Friday, December 10, 2010

25 Random Things: # 5

5. Beer, pizza, ice cream, buttermilk biscuits. I believe that pretty much says it all.

Nothing really a lot to say about this one. But I'll try.



1. Beer - considering I didn't drink until I was a sophomore in college, and didn't really start drinking until a year later, this was surprising to me. I never thought I would be a big drinker. My friends I hung with in school didn't drink, so I didn't. I didn't have a problem with drinking, or those who did. I just didn't do it myself.

My sophomore year in college, our school's men and women's basketball teams won the national championships. While the playoffs were going on, we started going to all the games, and then going out to the bars afterwards to celebrate. It was fun, and the start of something.
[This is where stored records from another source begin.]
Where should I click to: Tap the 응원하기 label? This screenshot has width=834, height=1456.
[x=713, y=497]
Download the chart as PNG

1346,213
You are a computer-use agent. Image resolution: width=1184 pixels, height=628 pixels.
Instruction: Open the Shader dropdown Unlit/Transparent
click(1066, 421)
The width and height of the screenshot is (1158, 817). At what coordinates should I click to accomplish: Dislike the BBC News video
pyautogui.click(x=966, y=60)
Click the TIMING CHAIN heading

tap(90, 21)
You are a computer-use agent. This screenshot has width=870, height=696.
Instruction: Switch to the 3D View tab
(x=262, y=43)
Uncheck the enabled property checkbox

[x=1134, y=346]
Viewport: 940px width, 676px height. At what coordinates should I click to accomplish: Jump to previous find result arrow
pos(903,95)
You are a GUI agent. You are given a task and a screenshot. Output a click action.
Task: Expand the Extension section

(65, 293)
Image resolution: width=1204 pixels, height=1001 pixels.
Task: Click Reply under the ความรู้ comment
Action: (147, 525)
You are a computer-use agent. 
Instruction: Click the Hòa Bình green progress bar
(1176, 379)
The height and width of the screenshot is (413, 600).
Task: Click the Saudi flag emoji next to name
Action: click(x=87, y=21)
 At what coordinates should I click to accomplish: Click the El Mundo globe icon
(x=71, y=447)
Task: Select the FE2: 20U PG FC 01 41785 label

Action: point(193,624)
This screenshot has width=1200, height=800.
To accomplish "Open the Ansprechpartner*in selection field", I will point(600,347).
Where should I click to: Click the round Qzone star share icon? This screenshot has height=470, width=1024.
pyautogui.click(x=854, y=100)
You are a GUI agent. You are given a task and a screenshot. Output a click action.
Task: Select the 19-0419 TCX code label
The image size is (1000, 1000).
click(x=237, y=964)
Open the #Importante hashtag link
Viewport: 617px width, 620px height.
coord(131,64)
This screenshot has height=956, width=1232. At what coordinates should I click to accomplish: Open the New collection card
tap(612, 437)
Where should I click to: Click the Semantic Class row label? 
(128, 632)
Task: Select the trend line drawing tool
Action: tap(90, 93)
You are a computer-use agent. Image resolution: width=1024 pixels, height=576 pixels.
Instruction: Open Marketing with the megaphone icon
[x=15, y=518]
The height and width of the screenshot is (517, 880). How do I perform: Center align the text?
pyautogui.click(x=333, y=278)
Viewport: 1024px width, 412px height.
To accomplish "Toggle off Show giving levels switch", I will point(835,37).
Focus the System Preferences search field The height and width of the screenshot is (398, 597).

So, since then I've drunk more than any person should. I used to work in a liquor store, and people would ask me what I drank. I would just point to the shelf behind me and tell them to pick something, because I used to drink it. A lot of tequila and whiskey, as well as the beer. And schnapps. Man, I love me some schnapps.

But those days are over with. Now it's just beer on occasion, as I'm hardly drinking at all (working nights will do that) and some whiskey once in awhile. Of course, not having any money really cuts down on that also.

2. Ice cream - I love it. Vanilla, mostly. Some chocolate chip every once in awhile. But mostly vanilla, with some chocolate sauce on it. Or even better, some butterscotch. Man, I love vanilla ice cream with butterscotch.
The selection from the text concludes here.